Text and item location entries:
———
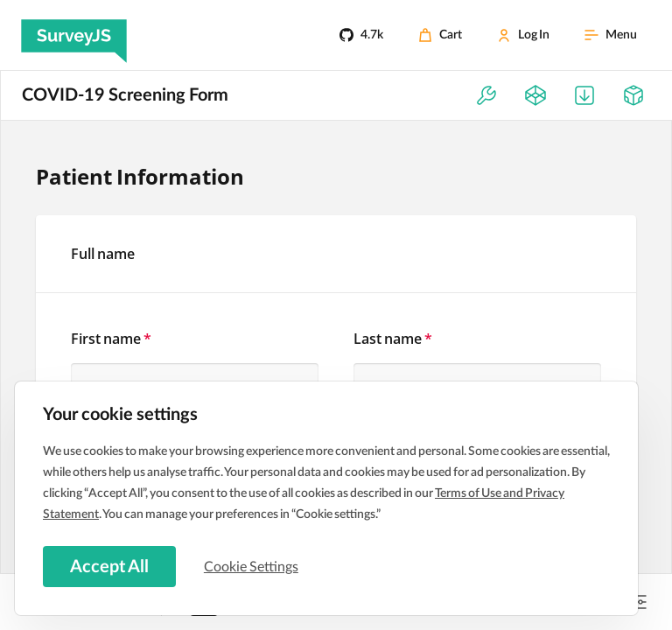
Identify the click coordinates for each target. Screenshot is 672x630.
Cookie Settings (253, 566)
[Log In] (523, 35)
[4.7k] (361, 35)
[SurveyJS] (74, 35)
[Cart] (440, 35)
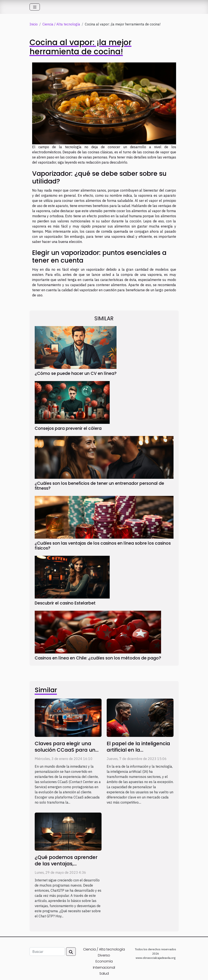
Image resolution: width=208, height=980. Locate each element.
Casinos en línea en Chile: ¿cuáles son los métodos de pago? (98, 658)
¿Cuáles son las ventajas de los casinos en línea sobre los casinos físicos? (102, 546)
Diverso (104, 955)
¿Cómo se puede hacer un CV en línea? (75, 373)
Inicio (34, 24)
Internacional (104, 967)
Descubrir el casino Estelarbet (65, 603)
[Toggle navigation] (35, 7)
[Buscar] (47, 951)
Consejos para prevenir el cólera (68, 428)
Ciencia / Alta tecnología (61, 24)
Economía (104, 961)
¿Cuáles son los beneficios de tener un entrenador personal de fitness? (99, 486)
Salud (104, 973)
———
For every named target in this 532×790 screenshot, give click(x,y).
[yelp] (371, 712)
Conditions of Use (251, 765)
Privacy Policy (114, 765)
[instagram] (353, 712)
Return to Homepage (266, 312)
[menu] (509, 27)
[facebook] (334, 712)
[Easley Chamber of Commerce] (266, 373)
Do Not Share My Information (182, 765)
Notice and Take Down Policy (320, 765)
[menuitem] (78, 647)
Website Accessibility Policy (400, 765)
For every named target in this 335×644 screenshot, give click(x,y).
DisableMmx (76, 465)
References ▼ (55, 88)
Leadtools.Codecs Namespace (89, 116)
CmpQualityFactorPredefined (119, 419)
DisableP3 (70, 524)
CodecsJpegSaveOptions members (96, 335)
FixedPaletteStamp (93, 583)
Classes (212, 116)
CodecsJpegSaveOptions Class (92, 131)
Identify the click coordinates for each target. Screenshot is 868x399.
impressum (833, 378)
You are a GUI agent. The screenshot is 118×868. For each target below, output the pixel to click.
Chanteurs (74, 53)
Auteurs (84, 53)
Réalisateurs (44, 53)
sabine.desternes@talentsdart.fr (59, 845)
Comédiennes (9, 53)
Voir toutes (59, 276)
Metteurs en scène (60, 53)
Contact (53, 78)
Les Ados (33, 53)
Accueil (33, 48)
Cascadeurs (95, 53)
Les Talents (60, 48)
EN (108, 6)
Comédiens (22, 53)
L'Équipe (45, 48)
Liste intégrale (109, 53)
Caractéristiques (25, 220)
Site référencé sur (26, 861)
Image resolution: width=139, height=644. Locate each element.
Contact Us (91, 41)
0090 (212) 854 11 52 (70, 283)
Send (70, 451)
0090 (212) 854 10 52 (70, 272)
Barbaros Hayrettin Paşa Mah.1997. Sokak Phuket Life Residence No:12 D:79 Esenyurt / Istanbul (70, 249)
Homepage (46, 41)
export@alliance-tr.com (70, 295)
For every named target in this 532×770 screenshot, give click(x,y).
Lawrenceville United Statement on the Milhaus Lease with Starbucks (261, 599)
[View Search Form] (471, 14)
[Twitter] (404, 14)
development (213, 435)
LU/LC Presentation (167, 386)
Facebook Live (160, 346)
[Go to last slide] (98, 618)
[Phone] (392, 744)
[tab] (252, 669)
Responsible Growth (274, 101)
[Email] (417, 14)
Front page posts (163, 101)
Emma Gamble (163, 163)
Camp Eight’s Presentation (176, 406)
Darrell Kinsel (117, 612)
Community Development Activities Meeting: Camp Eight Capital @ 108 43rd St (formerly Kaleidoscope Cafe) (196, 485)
———
* Objective *
Please filter the items above and copy each line that contains the word "give".

* Correct result *
For every named target in this 532×790 screenshot, give click(x,y).
For every named target in this 335×644 screenshot, give click(x,y).
For every named target in this 532×770 screenshot, give click(x,y).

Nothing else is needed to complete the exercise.